### Records for the exercise
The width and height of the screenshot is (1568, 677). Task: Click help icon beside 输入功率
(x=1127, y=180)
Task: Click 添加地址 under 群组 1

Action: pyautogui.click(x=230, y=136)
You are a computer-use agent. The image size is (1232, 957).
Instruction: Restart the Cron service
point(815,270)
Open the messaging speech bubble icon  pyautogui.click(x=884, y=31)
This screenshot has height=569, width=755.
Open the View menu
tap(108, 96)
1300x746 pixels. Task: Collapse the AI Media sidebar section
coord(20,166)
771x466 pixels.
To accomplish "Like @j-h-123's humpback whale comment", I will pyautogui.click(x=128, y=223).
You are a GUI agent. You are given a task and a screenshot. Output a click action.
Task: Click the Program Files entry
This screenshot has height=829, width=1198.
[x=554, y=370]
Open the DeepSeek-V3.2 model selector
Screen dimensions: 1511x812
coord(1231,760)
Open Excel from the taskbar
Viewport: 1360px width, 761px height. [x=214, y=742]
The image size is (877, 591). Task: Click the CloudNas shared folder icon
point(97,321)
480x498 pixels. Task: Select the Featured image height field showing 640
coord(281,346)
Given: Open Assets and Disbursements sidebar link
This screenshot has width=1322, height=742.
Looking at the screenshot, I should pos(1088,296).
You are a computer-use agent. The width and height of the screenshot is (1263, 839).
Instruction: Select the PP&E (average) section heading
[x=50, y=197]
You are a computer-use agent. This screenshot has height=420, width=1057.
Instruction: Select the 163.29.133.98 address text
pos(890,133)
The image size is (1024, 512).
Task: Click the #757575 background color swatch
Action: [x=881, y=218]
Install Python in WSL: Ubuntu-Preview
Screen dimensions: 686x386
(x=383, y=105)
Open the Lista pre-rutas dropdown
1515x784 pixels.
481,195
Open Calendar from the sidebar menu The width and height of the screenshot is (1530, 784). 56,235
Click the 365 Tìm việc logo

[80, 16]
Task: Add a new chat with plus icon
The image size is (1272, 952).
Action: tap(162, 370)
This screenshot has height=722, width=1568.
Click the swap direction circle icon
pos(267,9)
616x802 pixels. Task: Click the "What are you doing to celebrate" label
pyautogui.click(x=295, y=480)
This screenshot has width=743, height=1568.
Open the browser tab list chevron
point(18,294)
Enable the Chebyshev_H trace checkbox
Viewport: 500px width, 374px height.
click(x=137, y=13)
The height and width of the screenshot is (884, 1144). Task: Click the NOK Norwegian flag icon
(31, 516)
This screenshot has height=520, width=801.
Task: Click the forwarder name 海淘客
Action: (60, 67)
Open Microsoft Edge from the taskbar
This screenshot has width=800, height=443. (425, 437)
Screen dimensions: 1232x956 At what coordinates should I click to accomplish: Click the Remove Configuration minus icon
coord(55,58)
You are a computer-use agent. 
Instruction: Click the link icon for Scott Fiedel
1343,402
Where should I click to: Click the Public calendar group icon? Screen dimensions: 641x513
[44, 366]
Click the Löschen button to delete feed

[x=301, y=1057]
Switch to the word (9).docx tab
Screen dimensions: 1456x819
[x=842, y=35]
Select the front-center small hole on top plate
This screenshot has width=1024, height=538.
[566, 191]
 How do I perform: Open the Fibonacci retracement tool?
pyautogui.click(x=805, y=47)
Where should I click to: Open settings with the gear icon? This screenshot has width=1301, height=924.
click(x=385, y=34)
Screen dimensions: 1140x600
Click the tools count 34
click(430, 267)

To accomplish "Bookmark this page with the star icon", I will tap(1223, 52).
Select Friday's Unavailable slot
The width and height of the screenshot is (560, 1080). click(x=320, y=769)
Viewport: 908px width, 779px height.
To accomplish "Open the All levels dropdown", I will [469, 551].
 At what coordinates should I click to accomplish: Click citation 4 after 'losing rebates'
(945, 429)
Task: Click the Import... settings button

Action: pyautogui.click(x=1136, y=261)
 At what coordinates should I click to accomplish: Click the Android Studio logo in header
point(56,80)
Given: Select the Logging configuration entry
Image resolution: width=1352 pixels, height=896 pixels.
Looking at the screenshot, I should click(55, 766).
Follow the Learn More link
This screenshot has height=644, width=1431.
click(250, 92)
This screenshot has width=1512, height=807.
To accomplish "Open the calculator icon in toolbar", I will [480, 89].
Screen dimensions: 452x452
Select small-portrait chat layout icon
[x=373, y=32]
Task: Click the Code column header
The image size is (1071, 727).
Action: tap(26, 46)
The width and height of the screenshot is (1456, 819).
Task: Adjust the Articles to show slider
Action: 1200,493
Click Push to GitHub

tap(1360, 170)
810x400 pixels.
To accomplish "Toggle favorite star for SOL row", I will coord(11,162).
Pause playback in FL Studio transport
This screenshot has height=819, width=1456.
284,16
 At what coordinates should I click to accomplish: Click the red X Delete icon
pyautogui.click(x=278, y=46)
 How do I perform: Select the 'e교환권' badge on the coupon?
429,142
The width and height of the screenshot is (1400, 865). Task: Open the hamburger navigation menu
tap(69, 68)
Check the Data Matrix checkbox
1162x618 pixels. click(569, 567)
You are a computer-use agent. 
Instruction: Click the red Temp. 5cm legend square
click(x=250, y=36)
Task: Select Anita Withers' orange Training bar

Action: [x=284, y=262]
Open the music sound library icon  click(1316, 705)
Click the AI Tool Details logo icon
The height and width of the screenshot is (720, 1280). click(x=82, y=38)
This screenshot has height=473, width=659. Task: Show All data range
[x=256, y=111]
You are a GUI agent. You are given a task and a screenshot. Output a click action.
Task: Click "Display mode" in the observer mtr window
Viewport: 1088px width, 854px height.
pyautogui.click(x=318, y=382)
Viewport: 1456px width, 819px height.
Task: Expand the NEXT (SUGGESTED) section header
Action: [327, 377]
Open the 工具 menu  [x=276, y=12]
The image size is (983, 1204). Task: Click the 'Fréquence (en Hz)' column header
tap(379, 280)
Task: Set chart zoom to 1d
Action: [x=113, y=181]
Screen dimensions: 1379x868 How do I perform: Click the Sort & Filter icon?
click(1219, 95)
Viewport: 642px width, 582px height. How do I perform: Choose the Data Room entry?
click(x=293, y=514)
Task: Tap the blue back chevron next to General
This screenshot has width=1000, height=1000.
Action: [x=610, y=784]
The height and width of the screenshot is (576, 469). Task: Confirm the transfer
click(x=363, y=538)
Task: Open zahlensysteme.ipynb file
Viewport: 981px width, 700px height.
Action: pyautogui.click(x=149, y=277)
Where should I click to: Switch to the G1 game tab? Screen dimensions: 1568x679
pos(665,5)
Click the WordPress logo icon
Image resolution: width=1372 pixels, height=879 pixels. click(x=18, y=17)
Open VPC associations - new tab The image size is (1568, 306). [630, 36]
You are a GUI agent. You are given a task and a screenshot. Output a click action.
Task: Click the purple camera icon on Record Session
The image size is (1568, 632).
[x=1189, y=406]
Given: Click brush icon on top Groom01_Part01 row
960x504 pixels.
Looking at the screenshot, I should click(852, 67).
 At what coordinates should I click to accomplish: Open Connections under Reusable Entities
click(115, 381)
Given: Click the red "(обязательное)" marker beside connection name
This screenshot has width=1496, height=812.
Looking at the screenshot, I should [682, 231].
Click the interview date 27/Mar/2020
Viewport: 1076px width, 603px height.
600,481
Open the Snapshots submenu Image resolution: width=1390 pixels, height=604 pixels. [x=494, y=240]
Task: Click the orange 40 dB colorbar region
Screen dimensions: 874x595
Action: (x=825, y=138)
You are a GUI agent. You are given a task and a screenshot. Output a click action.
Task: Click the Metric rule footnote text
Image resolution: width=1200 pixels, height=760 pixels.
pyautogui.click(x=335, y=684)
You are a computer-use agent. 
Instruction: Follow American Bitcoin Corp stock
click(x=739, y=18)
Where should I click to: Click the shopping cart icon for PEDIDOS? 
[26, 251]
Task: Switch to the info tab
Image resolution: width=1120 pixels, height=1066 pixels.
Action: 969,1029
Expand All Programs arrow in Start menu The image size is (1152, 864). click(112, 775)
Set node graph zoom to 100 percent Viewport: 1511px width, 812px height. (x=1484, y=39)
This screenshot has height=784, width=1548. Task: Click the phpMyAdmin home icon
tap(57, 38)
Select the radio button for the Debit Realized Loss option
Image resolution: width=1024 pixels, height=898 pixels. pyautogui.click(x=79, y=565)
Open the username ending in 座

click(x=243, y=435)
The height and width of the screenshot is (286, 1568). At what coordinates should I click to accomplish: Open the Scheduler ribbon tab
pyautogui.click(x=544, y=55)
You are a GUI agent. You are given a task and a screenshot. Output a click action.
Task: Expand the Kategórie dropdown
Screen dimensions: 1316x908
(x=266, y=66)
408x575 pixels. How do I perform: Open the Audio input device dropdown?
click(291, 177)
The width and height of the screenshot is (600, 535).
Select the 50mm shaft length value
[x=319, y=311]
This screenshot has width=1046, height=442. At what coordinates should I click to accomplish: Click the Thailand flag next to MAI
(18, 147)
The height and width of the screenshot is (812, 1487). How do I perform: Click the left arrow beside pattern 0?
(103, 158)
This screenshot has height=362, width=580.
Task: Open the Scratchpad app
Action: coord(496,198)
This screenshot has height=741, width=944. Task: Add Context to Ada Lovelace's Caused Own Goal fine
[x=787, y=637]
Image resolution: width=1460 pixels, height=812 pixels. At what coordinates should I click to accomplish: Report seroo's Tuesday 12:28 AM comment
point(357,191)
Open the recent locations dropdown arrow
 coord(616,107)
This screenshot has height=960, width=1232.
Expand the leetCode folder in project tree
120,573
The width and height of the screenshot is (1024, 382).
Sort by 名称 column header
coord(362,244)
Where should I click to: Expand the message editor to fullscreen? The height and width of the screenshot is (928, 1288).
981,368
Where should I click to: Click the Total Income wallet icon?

### Required task
Copy the records above, starting at the line with "This screenshot has height=741, width=944." and continuing through the line with "point(357,191)", inclusive.

### Answer below
This screenshot has height=741, width=944. Task: Add Context to Ada Lovelace's Caused Own Goal fine
[x=787, y=637]
Image resolution: width=1460 pixels, height=812 pixels. At what coordinates should I click to accomplish: Report seroo's Tuesday 12:28 AM comment
point(357,191)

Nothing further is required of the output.